Rome Predicted Earthquake on May 11


If tourists witnessed a very quiet Rome next Wednesday, the reason probably is the thousands of local residents have left town for fear of the earthquake that destroyed the predictable happened on May 11, 2011 by an expert on seismology that have been long dead.

Rome Colosseo

For months, social networks, blogs and websites debating the works of Italian Raffaele Bendandi, who claimed to have predicted the number of earthquakes and, according to rumors on the Internet, predicts "great earthquake" in Rome on 11 May.

RAI national television networks have broadcast programs aimed at calming the people of Rome, which more and more panicked. Civil protection agency has issued a statement which reiterated the official scientific view that the earthquake could not be foreseen.

Even so, remain citizens of the Eternal City will not listen to that argument. "I'll tell my boss that there are medical appointments and requested a day off," said Fabio Mengarelli bar staff, "If I should die, I want to die with my children and my wife, and many people will do the same with me .

Cotorobai Tania Head Cook also said the woman was going to take the day off. "I do not know if I really believe it, but if you see the Internet, you see many things and contradictory, and it ultimately makes you nervous," he said.

Memories are still obvious among citizens about the earthquake 2009 in L `Aquila, which killed more than 300 people and are felt in Rome.

In such event, the controversy also erupted around a scientist, Giampaolo Giuliani, who in a few days before trying to warn local residents about the earthquake that would happen, although many officials say he was wrong about the exact location of the earthquake.

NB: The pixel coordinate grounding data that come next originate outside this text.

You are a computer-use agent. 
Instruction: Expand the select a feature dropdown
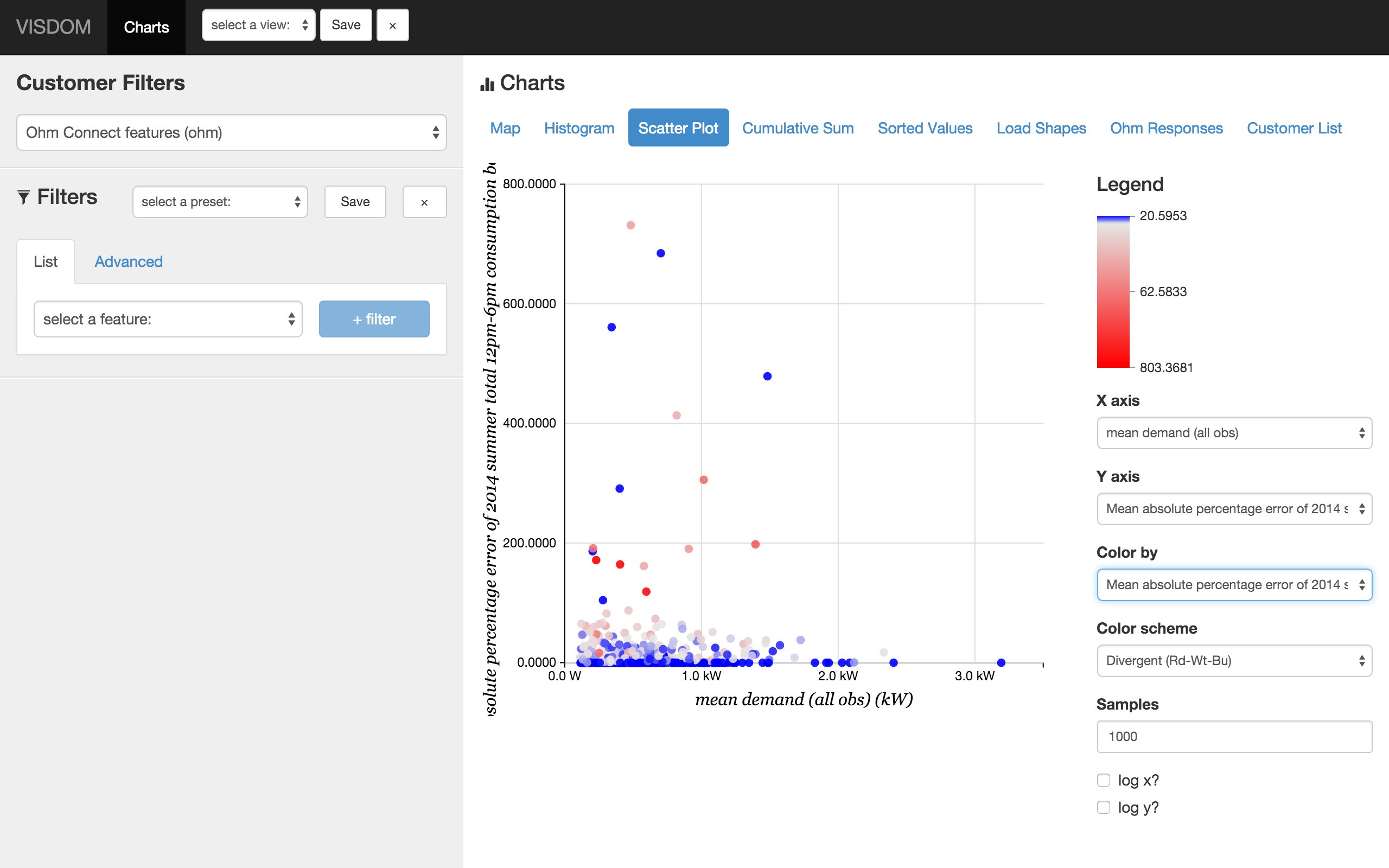[x=168, y=319]
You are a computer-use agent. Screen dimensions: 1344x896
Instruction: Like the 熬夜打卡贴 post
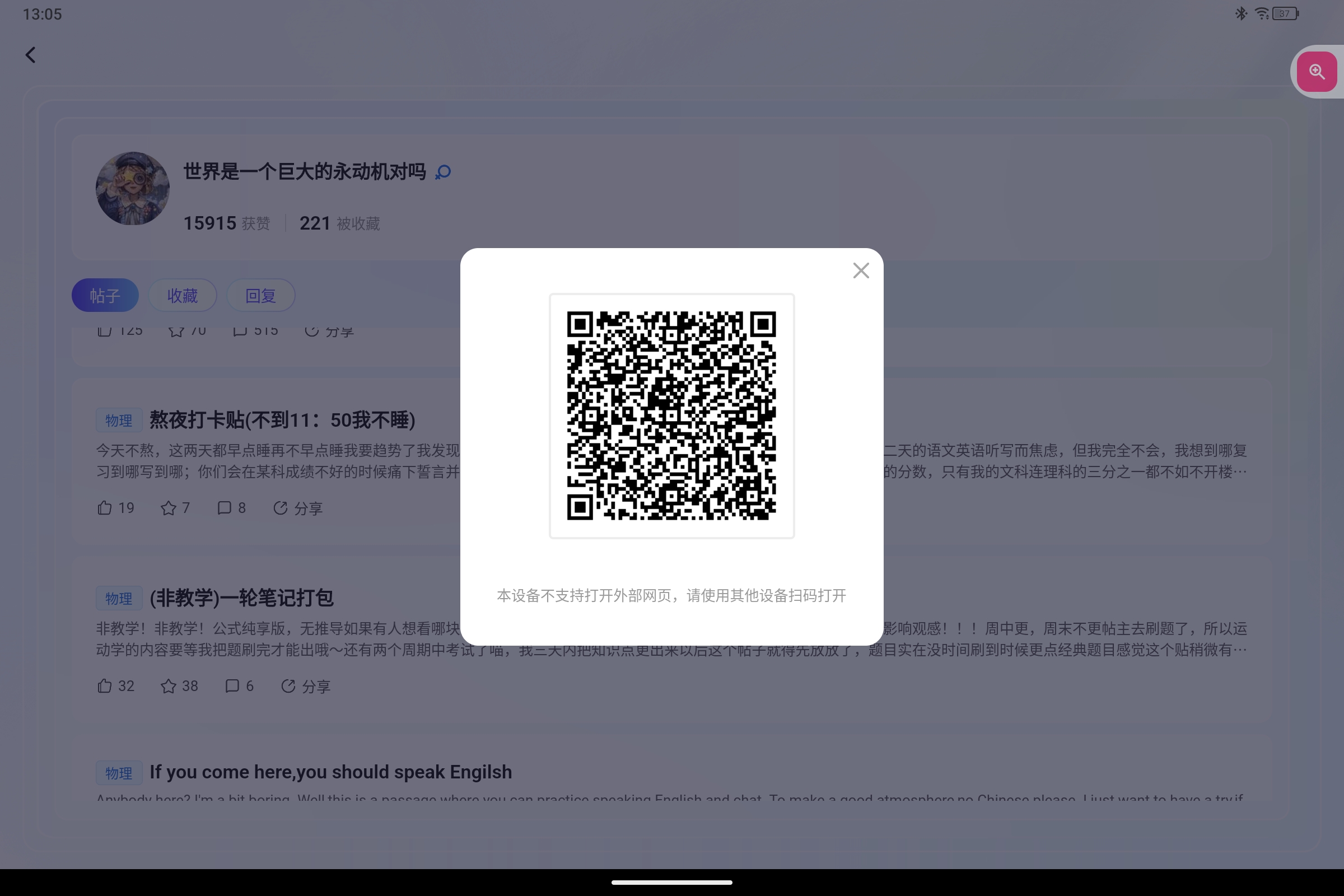click(x=104, y=508)
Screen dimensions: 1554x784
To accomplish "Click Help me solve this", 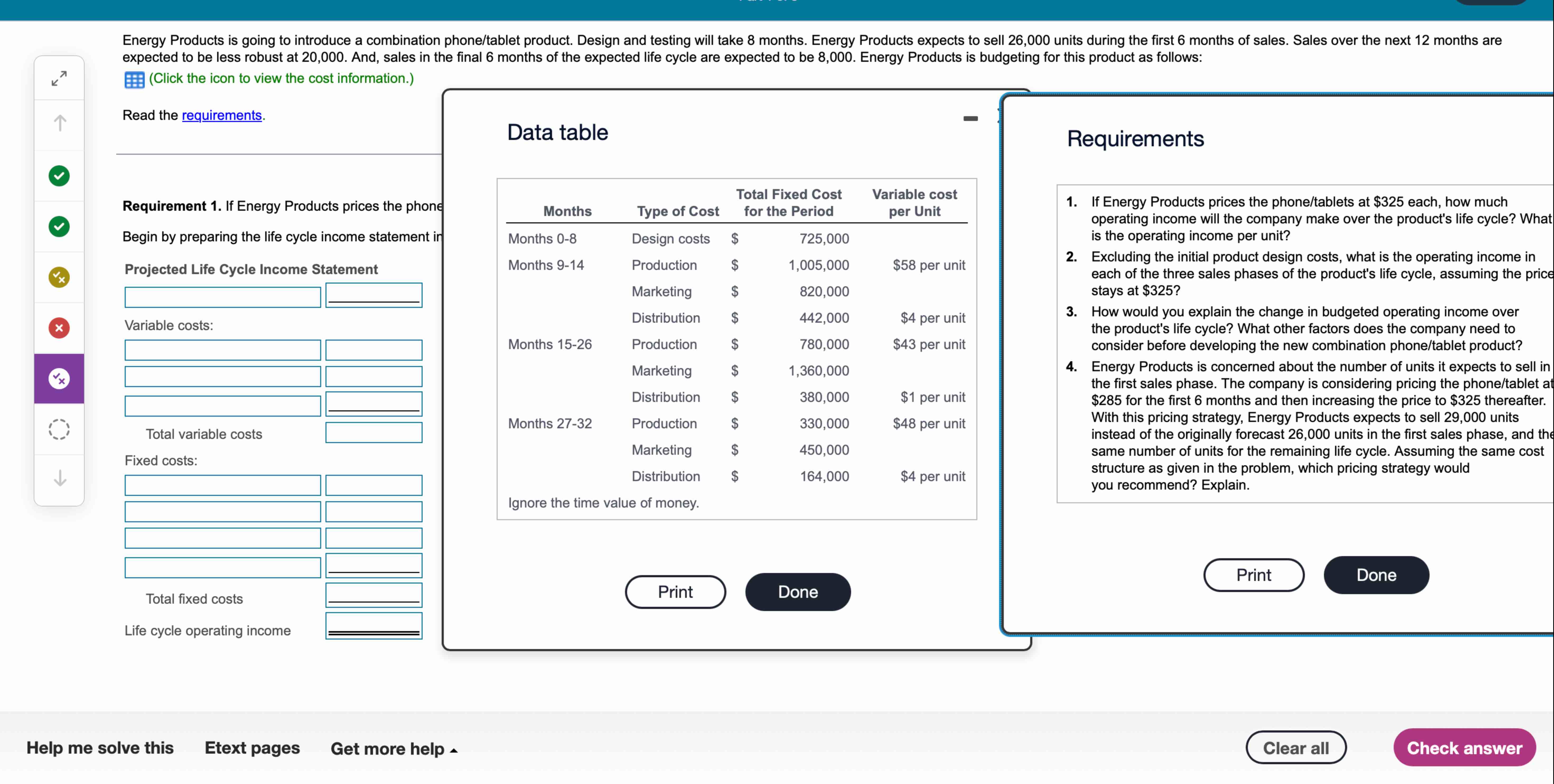I will coord(100,748).
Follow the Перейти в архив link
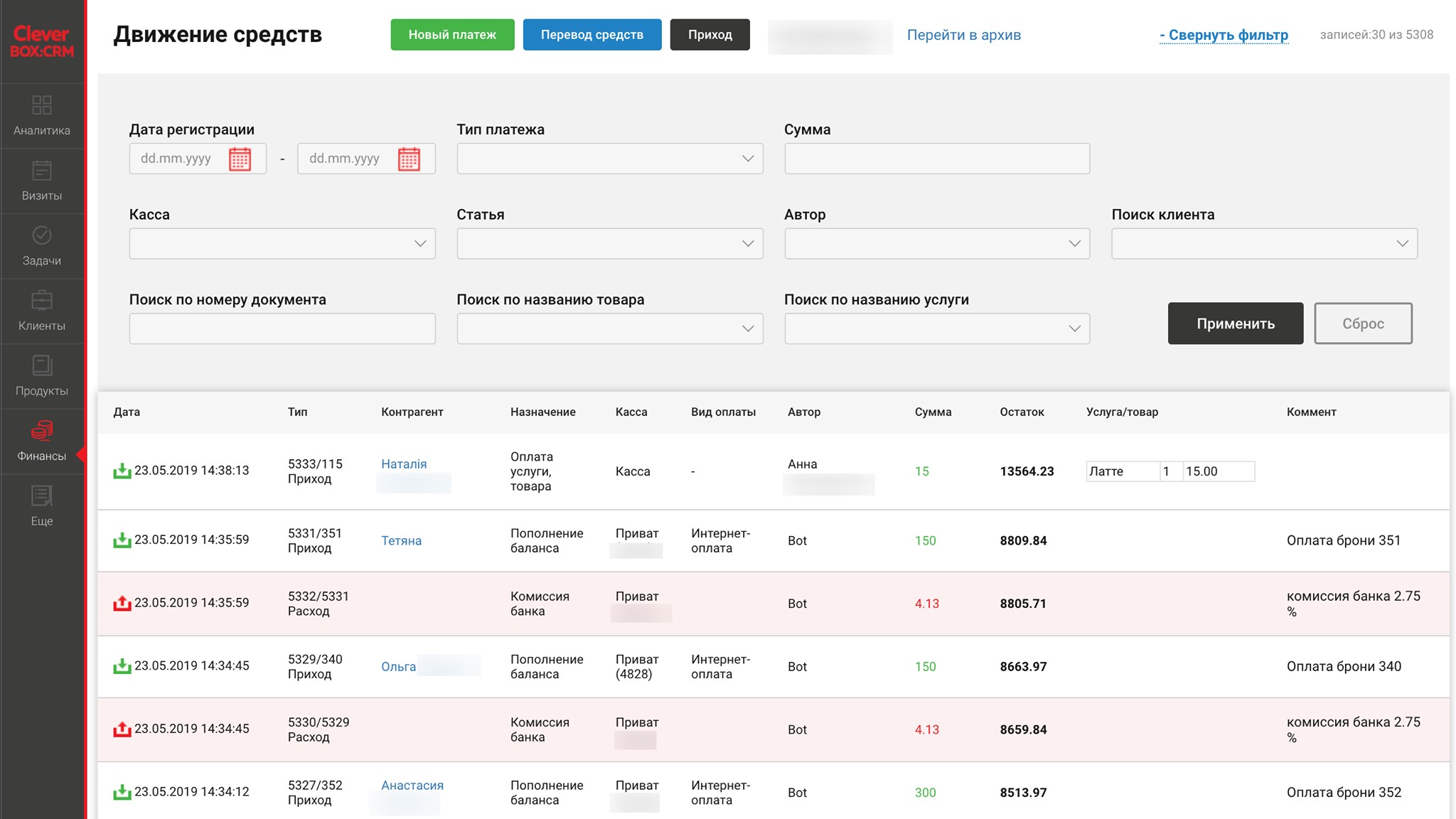This screenshot has height=819, width=1456. tap(963, 35)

Bendandi, who died in 1979 at the age of 86 years, believe the earthquake was the result of a combination of several planetary movements, moon and sun and can be predicted well.

In 1923, he predicted an earthquake would shake the central Adriatic in the Marches region on January 2 next year. He missed two days but the main Italian newspapers, Corrierer della Sera, is still broadcast the front page article about "those who predict an earthquake."

Bendandi fame increased and in 1927 he was awarded the title of knight by the dictator Benito Mussolini. During the long career, various theories studied by some foreign famous astronomer.

However, the concern now appears to be as exaggerated fears in the Internet era as compared with Bendandi own.

Paolo Lagorio, President of the association who dedicate themselves to Bendandi and who maintains all the manuscripts of his work, saying they did not refer to anything about the earthquake in the vicinity of Rome in 2011.